1. Why is the pointer a shared pointer with Xen
- Shared pointer because we do not want to copy buffer from user into privileged space.
- By having a shared pointer, the xen hypervisor can simply access the actual buffer (without copying)
2. Why is it not necessary for the guest-OS to get mutual exclusion lock to update this shared pointer?
- Isn’t the guest OS the only writer to this shared pointer?
- The guest OS is responsible for freeing the page once (and only once) the request is fulfilled (this positive confirmation is detected when the hypervisor places a response on the shared ring buffer)
3. Xen is the “Response Producer”. Is it possible for Xen to be in a situation where there are no slots available to put in a response? Justify your answer.
- My intuition is no (but let me think and try to justify my answer)

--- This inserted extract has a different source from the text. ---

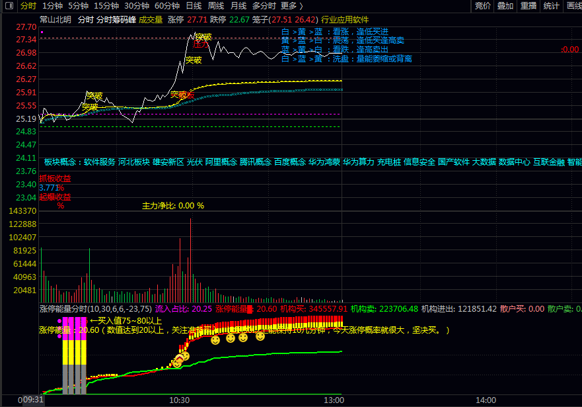
Task: Click the 分时筹码峰 indicator label
Action: (116, 20)
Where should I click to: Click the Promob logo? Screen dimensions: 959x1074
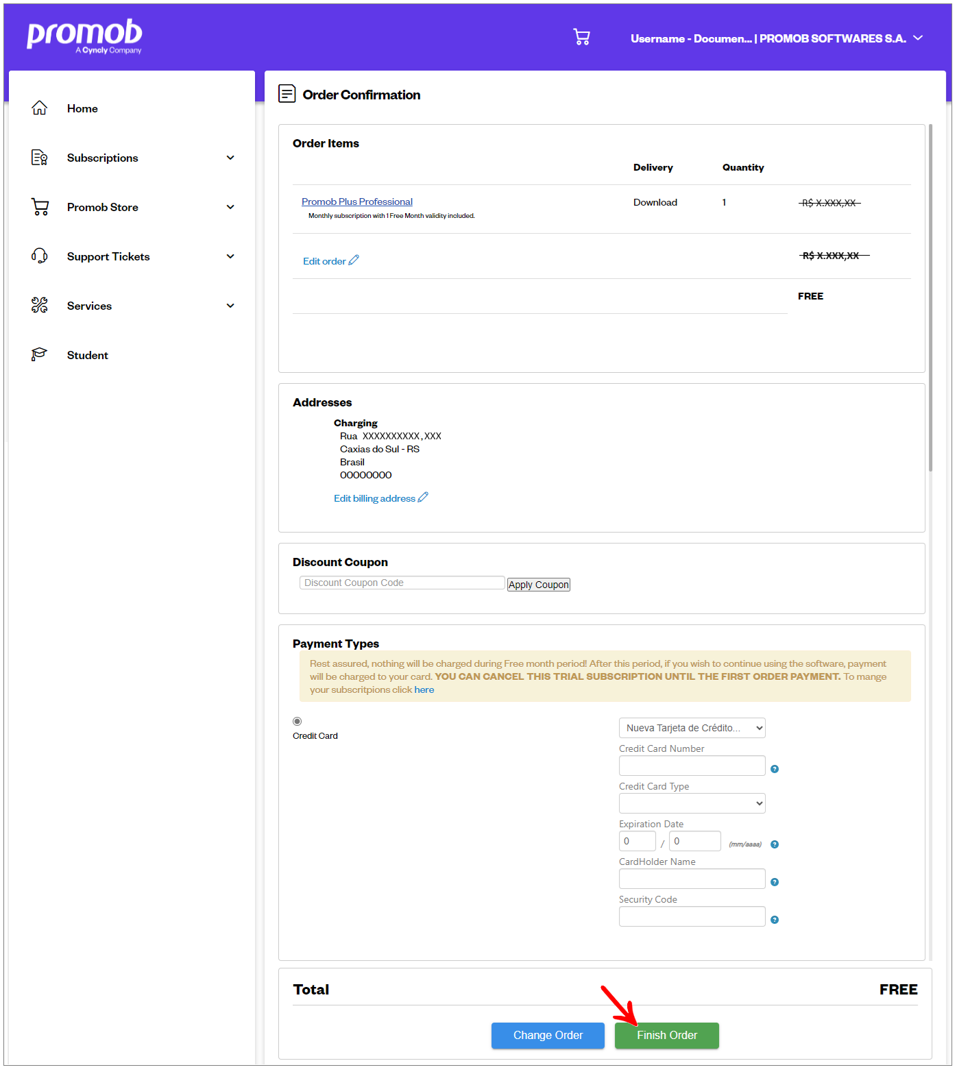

- I’m staying no with the assumption that the private response consumer’s pointer position is initialized at the half way park in the buffer. That way, if the guest OS’s producer pointer catches up and meets with the response consumer pointer, the guest OS will stop producing.
- This shared pointer informs Xen of the pending requests in the ring. Xen’s request consumer pointer will consume up until the request producer pointer.

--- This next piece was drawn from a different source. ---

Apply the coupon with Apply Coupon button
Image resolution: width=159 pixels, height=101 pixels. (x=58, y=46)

- The guest-OS is the only writer i.e. it is solely responsible for updating this shared pointer by advancing it, while Xen only reads from it. There is no possibility of a race condition which precludes the need of a mutual execution lock.
- Two answers
- This is not possible. Xen puts in the response in the same slot from where it originally consumed the request.It consumes the request by advancing the consumer pointer which frees up a slot. Once the response is available, it puts it in the freed-up slot by advancing the response producer pointer.
- This is possible. Xen often uses these “requests” as ways for the OS to
specify where to put incoming data (e.g. network traffic). Consequently, if Xen receives too much network traffic and runs out of requests, the “response producer” may want to create a “response,” but have no requests to respond into.
- Got the first two answers correct (just need to a be a little more specific around the consumer pointer consuming up until the request producer pointer)
- Not entirely sure how both answers (i.e. not possible and possible) are acceptable.
- Show the execution sequence for the instructions executed by P1 and P2 that would yield the above results.
- Is the output: c is 0 and d is 1 possible? Why or why not?
- c and d both 0 means that thread T2 ran to completion and was scheduled before Thread T1 executed
- c and d both 1 means that thread T1 ran to completion and then Thread T2 ran
- c is 1 and d is 0 means that Thread T1 Instruction 1 ran, followed by both Thread T2’s instructions
The situation in which c is 0 and d is 1 is not possible assuming sequential consistency. However, that situation is possible if that consistency is not guaranteed by the compiler.
1) I3, I4, I1, I2
2) I1, I2, I3, I4
3) I1, I3, I4, I2
This is possible because even though the processor P1 presents the memory updates in program order to the interconnect, there is no guarantee that the order will be preserved by the interconnect, and could result in messages getting re-ordered (e.g., if there are multiple communication paths from P1 to P2 in the interconnect).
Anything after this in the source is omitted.